Parmi les crevards il y avait quand même un d’instruit. C’était un ingénieur, un polytechnicien avec des idées pas de chez nous dont il a eu le loisir de me faire part pendant la traversée. Il fuyait le pays, lui, parce qu’il avait depuis deux ans les militaires au cul. Ils l’enjoignaient, m’a-t-il appris, avec des petits bouts de papiers qu’ils envoyaient chaque trimestre à son domicile, de rejoindre la caserne, et cela si instamment qu’il s’est résous à foutre le camp. ‘Monsieur Karim Blaktef nous te convions à te présenter dans les plus brefs délais à la caserne régionale d’El Bayeud et ce pour te soumettre au devoir de conscription, allez à tantôt mec et n’oublie pas de te dépêcher parce que sinon on sera au regret de t’y conduire à coup de coup de pied au cul’. C’était ainsi qu’ils le tarabustaient les miloufs, énormément, et sans relâche pour ainsi dire, qu’il m’a rapporté un peu dans son langage à lui.
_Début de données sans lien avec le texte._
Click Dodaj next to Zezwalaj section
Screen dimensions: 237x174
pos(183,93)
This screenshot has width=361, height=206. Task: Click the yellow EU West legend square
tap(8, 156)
Mais son malheur à ce petit garçon lui venait de ce qu’il essayait de comprendre trop de choses à la fois. On n’a pas toujours un diable sous la main disposé à ce qu’on pactise avec. Dieu, la nation, la liberté, le droit et puis plein d’autres notions abstraites au sujet desquels je ne m’étais jamais posé la moindre question, le taraudaient terriblement. En plus de la conscription, bien entendu, à laquelle il voulait coute que coute échapper. 


Les trois autres, c’était des miteux. Je ne me rappelle pas leur avoir adressé la parole. Ali, non plus. Dahmène nous a donné les dernières consignes avant le départ dans des termes très lapidaires, ‘pas de cigarette à bord, pas de portable, pas de chahut et pas de mouvements inutiles’. Le premier qui contreviendra au règlement sera jeté par-dessus bord, a-t-il conclu, ferme et autoritaire. Il nous a prié par la suite d’aller faire nos besoins et de fumer une dernière clope pendant qu’il mouillerait l’embarcation. 
Nous avons pris place dans la felouque. Trois à bâbord, adossés au bastingage. Moi, Ali et l’ingé. Les trois autres nous faisaient face. Dahmène, le commandant de bord, restait derrière à la manœuvre. A une heure du matin, nous avons levé l’ancre. Le moteur a brui dans la nuit bercée par la rumeur de la mer. La lune, au loin, splendide, comme un médaillon dont se serait paré l’horizon, nous faisait face. L’Espagne aussi.